### Work instruction
Set down the entries below exactly as written.

### Data for analysis
━━━━━━━━━━━━━━━━━━━━

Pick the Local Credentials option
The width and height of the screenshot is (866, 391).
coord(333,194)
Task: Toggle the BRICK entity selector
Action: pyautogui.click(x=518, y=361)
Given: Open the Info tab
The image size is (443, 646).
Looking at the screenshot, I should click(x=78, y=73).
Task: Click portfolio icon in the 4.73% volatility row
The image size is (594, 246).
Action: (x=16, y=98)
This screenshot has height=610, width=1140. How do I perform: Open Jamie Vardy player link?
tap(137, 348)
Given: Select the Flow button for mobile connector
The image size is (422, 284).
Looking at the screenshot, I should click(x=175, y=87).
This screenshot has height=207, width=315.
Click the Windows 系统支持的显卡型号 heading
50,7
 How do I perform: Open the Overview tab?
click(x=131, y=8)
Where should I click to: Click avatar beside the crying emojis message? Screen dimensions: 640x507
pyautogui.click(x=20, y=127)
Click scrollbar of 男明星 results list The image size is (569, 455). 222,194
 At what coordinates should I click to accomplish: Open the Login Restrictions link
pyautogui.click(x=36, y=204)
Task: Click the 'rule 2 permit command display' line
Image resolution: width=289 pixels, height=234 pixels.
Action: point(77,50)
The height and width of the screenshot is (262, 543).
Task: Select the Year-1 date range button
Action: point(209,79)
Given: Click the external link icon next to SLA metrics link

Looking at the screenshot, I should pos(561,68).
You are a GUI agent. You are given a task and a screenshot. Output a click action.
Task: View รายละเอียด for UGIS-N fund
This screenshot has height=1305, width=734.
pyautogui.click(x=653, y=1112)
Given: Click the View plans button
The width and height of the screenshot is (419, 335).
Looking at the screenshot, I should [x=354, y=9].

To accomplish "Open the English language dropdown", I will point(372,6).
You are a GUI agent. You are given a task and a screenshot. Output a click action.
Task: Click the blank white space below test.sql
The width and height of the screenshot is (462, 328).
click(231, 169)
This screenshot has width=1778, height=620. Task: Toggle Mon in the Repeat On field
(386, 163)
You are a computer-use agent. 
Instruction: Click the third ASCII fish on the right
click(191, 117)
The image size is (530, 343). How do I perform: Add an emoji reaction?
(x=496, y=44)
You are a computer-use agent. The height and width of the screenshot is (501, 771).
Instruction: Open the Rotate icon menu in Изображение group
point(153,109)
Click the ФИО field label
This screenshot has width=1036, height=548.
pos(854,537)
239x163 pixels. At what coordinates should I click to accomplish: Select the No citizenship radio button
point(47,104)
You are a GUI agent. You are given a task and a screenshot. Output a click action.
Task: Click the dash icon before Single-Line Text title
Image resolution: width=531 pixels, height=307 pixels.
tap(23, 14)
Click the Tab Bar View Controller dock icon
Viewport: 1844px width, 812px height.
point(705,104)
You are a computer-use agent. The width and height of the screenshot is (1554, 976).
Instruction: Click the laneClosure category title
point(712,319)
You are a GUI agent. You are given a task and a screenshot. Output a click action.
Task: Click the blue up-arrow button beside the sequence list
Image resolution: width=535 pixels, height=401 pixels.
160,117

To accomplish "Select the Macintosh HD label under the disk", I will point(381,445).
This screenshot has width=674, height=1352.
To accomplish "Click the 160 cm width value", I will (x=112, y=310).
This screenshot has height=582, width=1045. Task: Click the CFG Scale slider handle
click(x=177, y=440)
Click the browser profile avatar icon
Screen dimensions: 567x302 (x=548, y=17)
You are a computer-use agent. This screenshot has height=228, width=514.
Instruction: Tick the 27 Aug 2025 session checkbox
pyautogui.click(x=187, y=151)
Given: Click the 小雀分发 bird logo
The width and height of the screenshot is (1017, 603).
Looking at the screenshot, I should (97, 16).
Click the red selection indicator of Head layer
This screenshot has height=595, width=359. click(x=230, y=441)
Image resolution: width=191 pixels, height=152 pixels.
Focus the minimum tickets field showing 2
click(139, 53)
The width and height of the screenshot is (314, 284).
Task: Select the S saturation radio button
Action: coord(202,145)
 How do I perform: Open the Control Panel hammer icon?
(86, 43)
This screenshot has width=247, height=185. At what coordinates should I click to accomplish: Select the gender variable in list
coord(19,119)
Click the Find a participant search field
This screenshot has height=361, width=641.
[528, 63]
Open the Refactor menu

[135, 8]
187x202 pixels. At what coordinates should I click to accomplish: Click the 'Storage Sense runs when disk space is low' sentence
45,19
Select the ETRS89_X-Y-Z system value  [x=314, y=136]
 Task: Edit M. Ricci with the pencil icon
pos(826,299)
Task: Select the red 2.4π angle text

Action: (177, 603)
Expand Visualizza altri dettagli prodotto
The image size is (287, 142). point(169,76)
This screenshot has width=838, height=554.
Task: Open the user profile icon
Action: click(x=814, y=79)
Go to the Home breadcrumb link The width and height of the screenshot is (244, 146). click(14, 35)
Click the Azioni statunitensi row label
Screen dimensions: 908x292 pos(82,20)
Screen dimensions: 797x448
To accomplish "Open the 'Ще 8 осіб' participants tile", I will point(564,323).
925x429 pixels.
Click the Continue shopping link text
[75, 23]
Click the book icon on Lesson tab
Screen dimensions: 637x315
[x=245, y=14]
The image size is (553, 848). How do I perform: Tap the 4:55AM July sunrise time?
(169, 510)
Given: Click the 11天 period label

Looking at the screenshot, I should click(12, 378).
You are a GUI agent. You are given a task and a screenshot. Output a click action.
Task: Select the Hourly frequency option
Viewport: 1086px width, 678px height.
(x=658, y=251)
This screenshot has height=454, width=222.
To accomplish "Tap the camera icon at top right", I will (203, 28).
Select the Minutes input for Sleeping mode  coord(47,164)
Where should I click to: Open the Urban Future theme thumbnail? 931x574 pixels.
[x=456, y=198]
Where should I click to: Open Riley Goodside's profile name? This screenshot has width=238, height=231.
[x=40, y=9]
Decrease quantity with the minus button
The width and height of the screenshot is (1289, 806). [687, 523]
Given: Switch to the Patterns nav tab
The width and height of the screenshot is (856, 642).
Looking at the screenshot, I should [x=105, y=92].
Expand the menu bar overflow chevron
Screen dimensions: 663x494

━━━━━━━━━━━━━━━━━━━━

### Solution below
Pick the Local Credentials option
The width and height of the screenshot is (866, 391).
coord(333,194)
Task: Toggle the BRICK entity selector
Action: pyautogui.click(x=518, y=361)
Given: Open the Info tab
The image size is (443, 646).
Looking at the screenshot, I should click(x=78, y=73).
Task: Click portfolio icon in the 4.73% volatility row
The image size is (594, 246).
Action: (x=16, y=98)
This screenshot has height=610, width=1140. How do I perform: Open Jamie Vardy player link?
tap(137, 348)
Given: Select the Flow button for mobile connector
The image size is (422, 284).
Looking at the screenshot, I should click(x=175, y=87).
This screenshot has height=207, width=315.
Click the Windows 系统支持的显卡型号 heading
50,7
 How do I perform: Open the Overview tab?
click(x=131, y=8)
Where should I click to: Click avatar beside the crying emojis message? Screen dimensions: 640x507
pyautogui.click(x=20, y=127)
Click scrollbar of 男明星 results list The image size is (569, 455). 222,194
 At what coordinates should I click to accomplish: Open the Login Restrictions link
pyautogui.click(x=36, y=204)
Task: Click the 'rule 2 permit command display' line
Image resolution: width=289 pixels, height=234 pixels.
Action: point(77,50)
The height and width of the screenshot is (262, 543).
Task: Select the Year-1 date range button
Action: point(209,79)
Given: Click the external link icon next to SLA metrics link

Looking at the screenshot, I should pos(561,68).
You are a GUI agent. You are given a task and a screenshot. Output a click action.
Task: View รายละเอียด for UGIS-N fund
This screenshot has height=1305, width=734.
pyautogui.click(x=653, y=1112)
Given: Click the View plans button
The width and height of the screenshot is (419, 335).
Looking at the screenshot, I should [x=354, y=9].

To accomplish "Open the English language dropdown", I will point(372,6).
You are a GUI agent. You are given a task and a screenshot. Output a click action.
Task: Click the blank white space below test.sql
The width and height of the screenshot is (462, 328).
click(231, 169)
This screenshot has width=1778, height=620. Task: Toggle Mon in the Repeat On field
(386, 163)
You are a computer-use agent. 
Instruction: Click the third ASCII fish on the right
click(191, 117)
The image size is (530, 343). How do I perform: Add an emoji reaction?
(x=496, y=44)
You are a computer-use agent. The height and width of the screenshot is (501, 771).
Instruction: Open the Rotate icon menu in Изображение group
point(153,109)
Click the ФИО field label
This screenshot has width=1036, height=548.
pos(854,537)
239x163 pixels. At what coordinates should I click to accomplish: Select the No citizenship radio button
point(47,104)
You are a GUI agent. You are given a task and a screenshot. Output a click action.
Task: Click the dash icon before Single-Line Text title
Image resolution: width=531 pixels, height=307 pixels.
tap(23, 14)
Click the Tab Bar View Controller dock icon
Viewport: 1844px width, 812px height.
point(705,104)
You are a computer-use agent. The width and height of the screenshot is (1554, 976).
Instruction: Click the laneClosure category title
point(712,319)
You are a GUI agent. You are given a task and a screenshot. Output a click action.
Task: Click the blue up-arrow button beside the sequence list
Image resolution: width=535 pixels, height=401 pixels.
160,117

To accomplish "Select the Macintosh HD label under the disk", I will point(381,445).
This screenshot has width=674, height=1352.
To accomplish "Click the 160 cm width value", I will (x=112, y=310).
This screenshot has height=582, width=1045. Task: Click the CFG Scale slider handle
click(x=177, y=440)
Click the browser profile avatar icon
Screen dimensions: 567x302 (x=548, y=17)
You are a computer-use agent. This screenshot has height=228, width=514.
Instruction: Tick the 27 Aug 2025 session checkbox
pyautogui.click(x=187, y=151)
Given: Click the 小雀分发 bird logo
The width and height of the screenshot is (1017, 603).
Looking at the screenshot, I should (97, 16).
Click the red selection indicator of Head layer
This screenshot has height=595, width=359. click(x=230, y=441)
Image resolution: width=191 pixels, height=152 pixels.
Focus the minimum tickets field showing 2
click(139, 53)
The width and height of the screenshot is (314, 284).
Task: Select the S saturation radio button
Action: coord(202,145)
 How do I perform: Open the Control Panel hammer icon?
(86, 43)
This screenshot has width=247, height=185. At what coordinates should I click to accomplish: Select the gender variable in list
coord(19,119)
Click the Find a participant search field
This screenshot has height=361, width=641.
[528, 63]
Open the Refactor menu

[135, 8]
187x202 pixels. At what coordinates should I click to accomplish: Click the 'Storage Sense runs when disk space is low' sentence
45,19
Select the ETRS89_X-Y-Z system value  [x=314, y=136]
 Task: Edit M. Ricci with the pencil icon
pos(826,299)
Task: Select the red 2.4π angle text

Action: (177, 603)
Expand Visualizza altri dettagli prodotto
The image size is (287, 142). point(169,76)
This screenshot has width=838, height=554.
Task: Open the user profile icon
Action: click(x=814, y=79)
Go to the Home breadcrumb link The width and height of the screenshot is (244, 146). click(14, 35)
Click the Azioni statunitensi row label
Screen dimensions: 908x292 pos(82,20)
Screen dimensions: 797x448
To accomplish "Open the 'Ще 8 осіб' participants tile", I will point(564,323).
925x429 pixels.
Click the Continue shopping link text
[75, 23]
Click the book icon on Lesson tab
Screen dimensions: 637x315
[x=245, y=14]
The image size is (553, 848). How do I perform: Tap the 4:55AM July sunrise time?
(169, 510)
Given: Click the 11天 period label

Looking at the screenshot, I should click(12, 378).
You are a GUI agent. You are given a task and a screenshot. Output a click action.
Task: Select the Hourly frequency option
Viewport: 1086px width, 678px height.
(x=658, y=251)
This screenshot has height=454, width=222.
To accomplish "Tap the camera icon at top right", I will (203, 28).
Select the Minutes input for Sleeping mode  coord(47,164)
Where should I click to: Open the Urban Future theme thumbnail? 931x574 pixels.
[x=456, y=198]
Where should I click to: Open Riley Goodside's profile name? This screenshot has width=238, height=231.
[x=40, y=9]
Decrease quantity with the minus button
The width and height of the screenshot is (1289, 806). [687, 523]
Given: Switch to the Patterns nav tab
The width and height of the screenshot is (856, 642).
Looking at the screenshot, I should [x=105, y=92].
Expand the menu bar overflow chevron
Screen dimensions: 663x494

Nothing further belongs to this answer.